Television has endured numerous changes throughout its history. One of the most recent and perhaps revolutionary occurred with the invention of digital video recorders and then the popularity of online providers such as Hulu or Netflix. With these new and convenient forms, viewers have not been confined to strict show times, ending the era of forming your schedule around your favorite program.
With these changes has come an accompanying sense of entitlement. When viewers can’t watch a program at a time convenient to them, many feel angry or cheated. Additionally, so many shows are now readily available through Netflix or Hulu that the handful of shows that aren’t as easily accessed are frustrating to potential viewers.
It is this aggravating gap in show availability that most often leads to the pirating of television shows. We’ve all been lectured on piracy dozens of times, enough that the threats of disgrace and heavy fines don’t really hit home anymore. Waiting the long months for the DVD or Blu-ray release of a popular show is an unendurable task for devoted fans. Because of this, the convenience of piracy is often a bigger factor than the inexpensiveness.
A prime example of this is HBO’s show "Game of Thrones." The show approaches its third season, which begins March 31, and its popularity soars with each new episode. An article about TV piracy on Screenrant makes the claim that the show was the No. 1 most-pirated show of 2012. According to a chart in the article, there were more illegal downloads of "Game of Thrones" than there were estimated TV views.
For a network that produces its own shows and does not make money off of advertisements, this extreme level of piracy can be particularly damaging. The Hollywood Reporter estimates that the production cost for the entire series will hit somewhere between $50 million and $60 million. With expenses like that, it seems essential that viewers pay for their privilege.
Inexcusable as piracy may be, fault for this level of theft lies at least indirectly on HBO itself. The shows and movies that it provides are only available to a small group of people: cable and satellite subscribers of HBO. "Game of Thrones" is one of the most popular shows on television, but it can’t be accessed through Netflix, Hulu or any other (legal) show-hosting site.
Why does HBO choose to restrict viewers in this way? Maybe they haughtily consider themselves an exclusive service. Maybe they believe that they will make more money if they force people to subscribe to their expensive network. The latter might have proved true if there weren’t so many illegal conduits for viewership. In any case, HBO is only hurting itself.
Hundreds of fans, completely willing to pay for their beloved show but unwilling to buy a cable or satellite subscription, have cried out for a stand-alone HBO streaming service. Unfortunately, HBO has shied away from this recourse. In summer 2012, desperate fans even launched the takemymoneyhbo.com, starting an avalanche of tweets declaring how much fans would be willing to pay for a stand-alone service. HBO’s definitive “no” rang harshly in the ears of pleading fans.
HBO seems to be taking the wrong approach to fighting piracy.
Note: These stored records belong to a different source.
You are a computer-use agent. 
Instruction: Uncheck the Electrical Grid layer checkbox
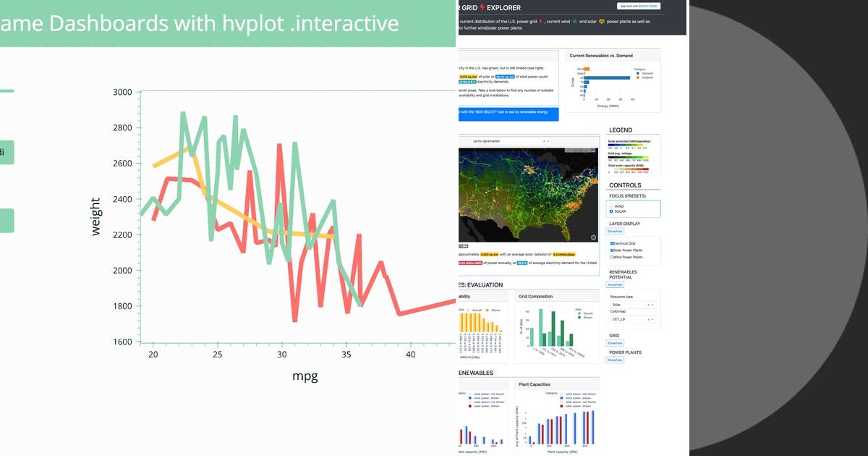pyautogui.click(x=612, y=243)
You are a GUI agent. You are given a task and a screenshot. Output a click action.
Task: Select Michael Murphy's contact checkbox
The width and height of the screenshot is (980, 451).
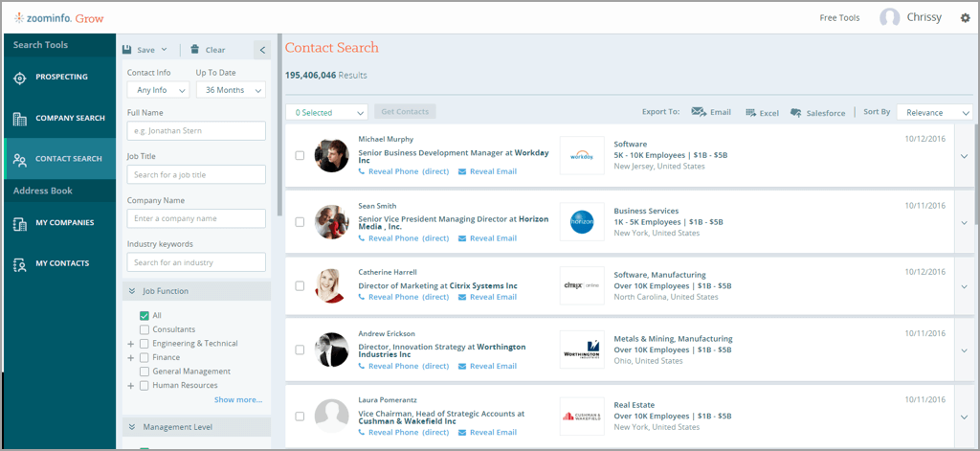pos(300,155)
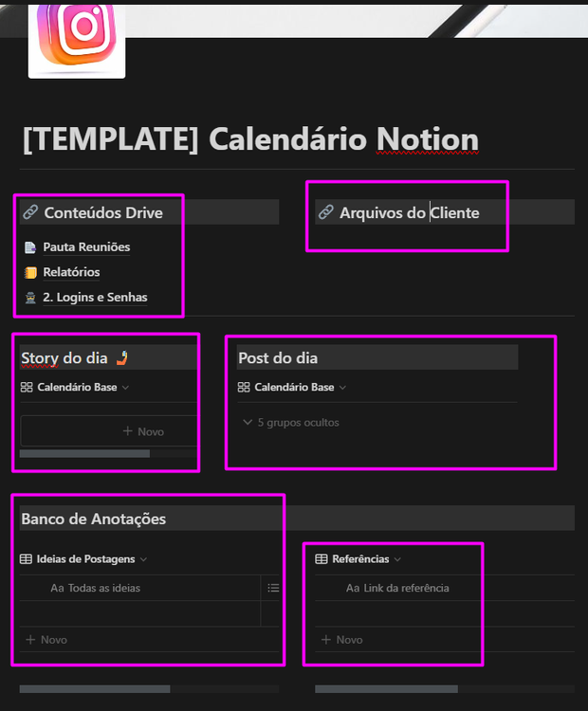
Task: Click the link icon beside Conteúdos Drive
Action: coord(30,212)

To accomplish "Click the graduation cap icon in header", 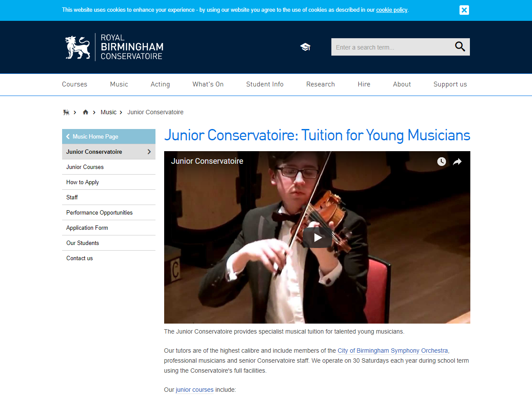I will tap(305, 47).
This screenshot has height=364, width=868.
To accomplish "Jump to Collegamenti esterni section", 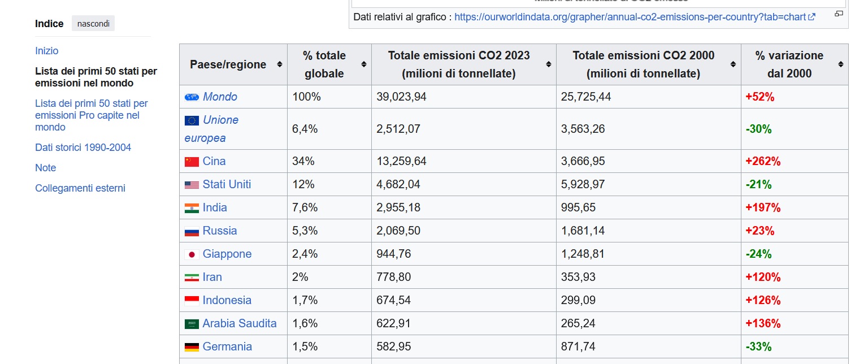I will click(x=80, y=188).
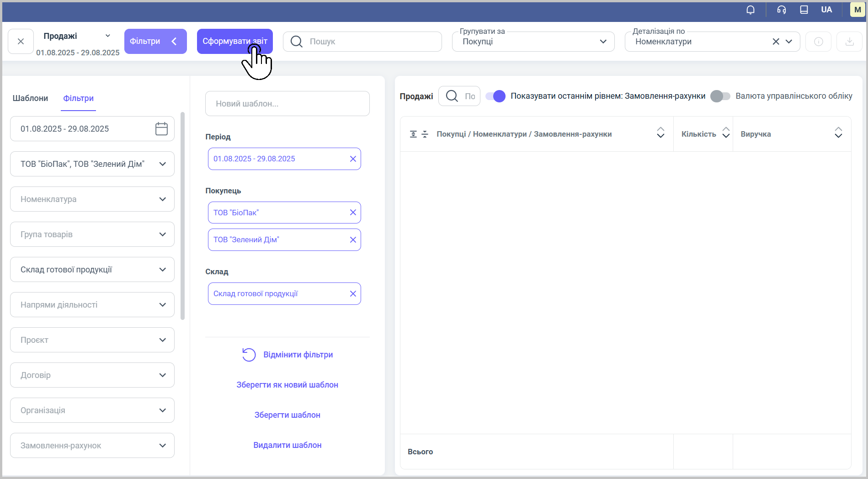
Task: Switch to the Шаблони tab
Action: (30, 98)
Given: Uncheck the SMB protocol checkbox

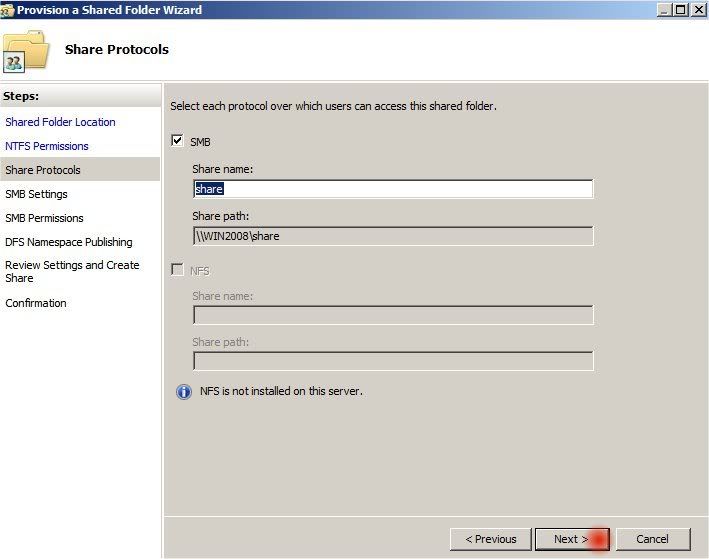Looking at the screenshot, I should (x=177, y=141).
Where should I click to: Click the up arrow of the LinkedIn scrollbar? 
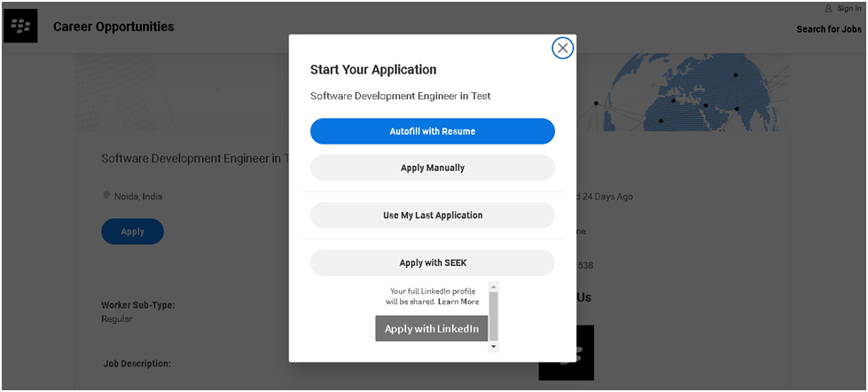[x=493, y=286]
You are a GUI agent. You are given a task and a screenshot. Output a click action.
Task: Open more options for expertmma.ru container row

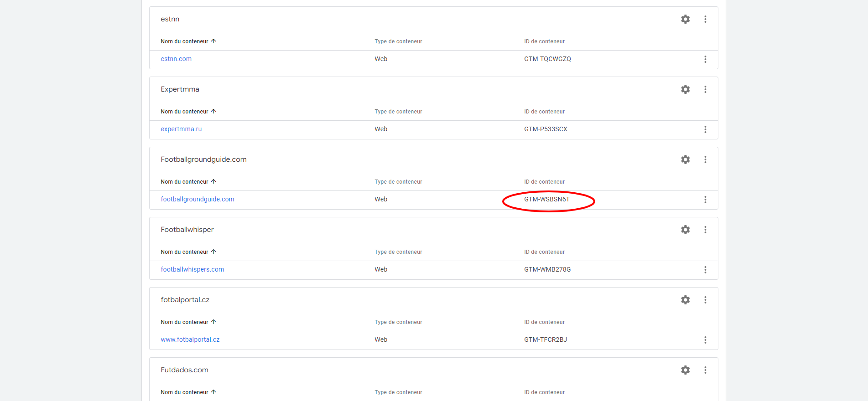pyautogui.click(x=705, y=129)
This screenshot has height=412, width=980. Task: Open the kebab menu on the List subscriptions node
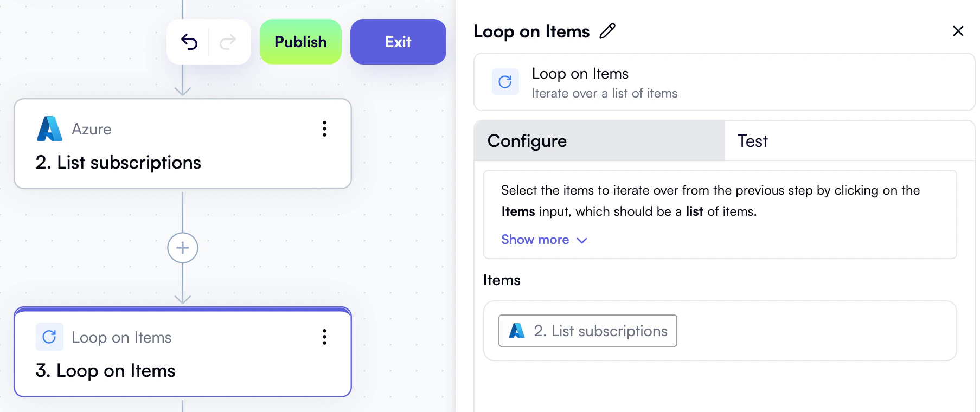324,129
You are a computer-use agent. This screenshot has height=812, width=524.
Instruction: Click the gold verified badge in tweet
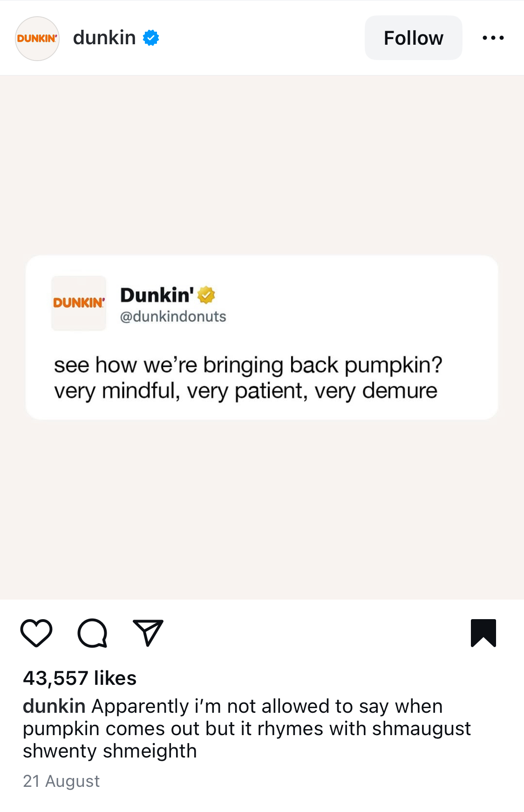[x=206, y=295]

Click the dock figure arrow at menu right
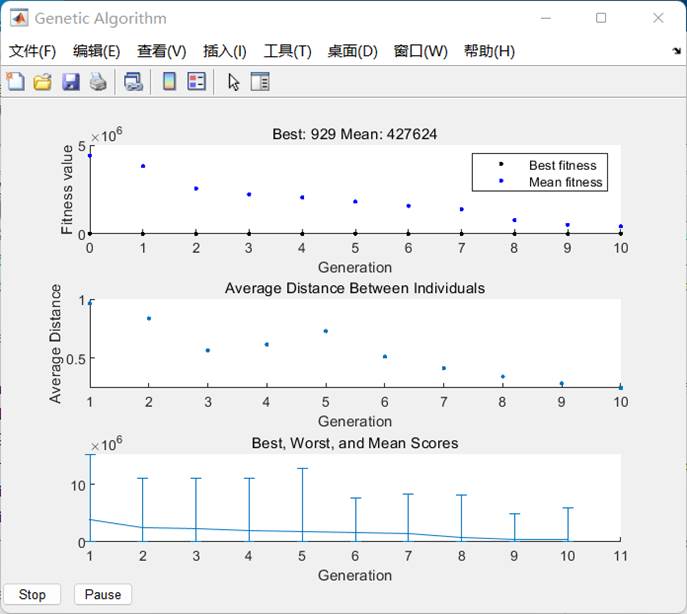[676, 52]
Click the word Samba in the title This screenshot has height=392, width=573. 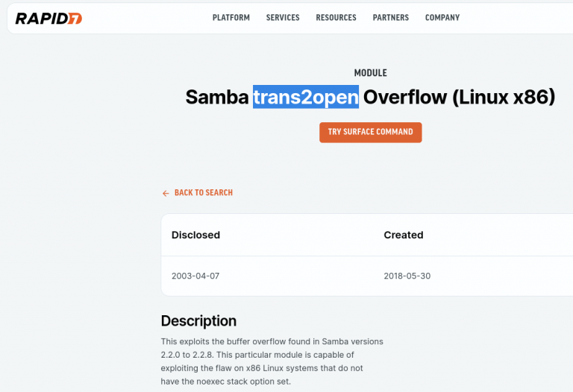pos(217,97)
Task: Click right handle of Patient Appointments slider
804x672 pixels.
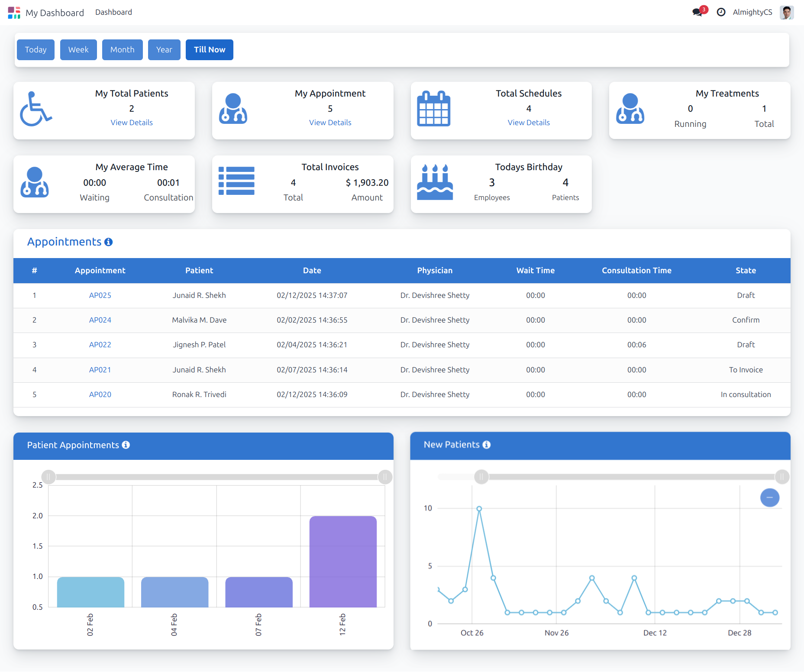Action: tap(385, 477)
Ignorant to the fact that their fans want to pay them, HBO denounces and threatens the pirates rather than opening up alternative methods of viewing. Being an avid "Game of Thrones" fan myself, if it weren’t for my family’s HBO subscription, I would be among the thousands of fuming fans.
"Game of Thrones" is by no means the only pirated television show out there. Hundreds of producers suffer from piracy. I’ve heard many people rationalize their illegal downloads by declaring that the big shots are still loaded. The argument that, “They are making money, anyway,” shouldn’t justify blatant theft.
However, what many producers and networks need to realize is that not all piracy is committed by selfish, greedy punks who don’t care to support their favorite shows. Even though Internet piracy is never really okay, many people who turn to it do so out of lack of alternative options. If HBO, along with other networks, realized why people pirate, perhaps they would offer different solutions.
In any case, it seems unlikely that HBO will soon change its policies. In the meantime, those of us in need of a "Game of Thrones," "True Blood," or "Girls" fix will suffer and grumble. If you fall into this group, consider finding a friend with a subscription to HBO rather than illegally downloading your favorite shows.
Hailey Gross is a sophomore in English from Cedar Rapids, Iowa.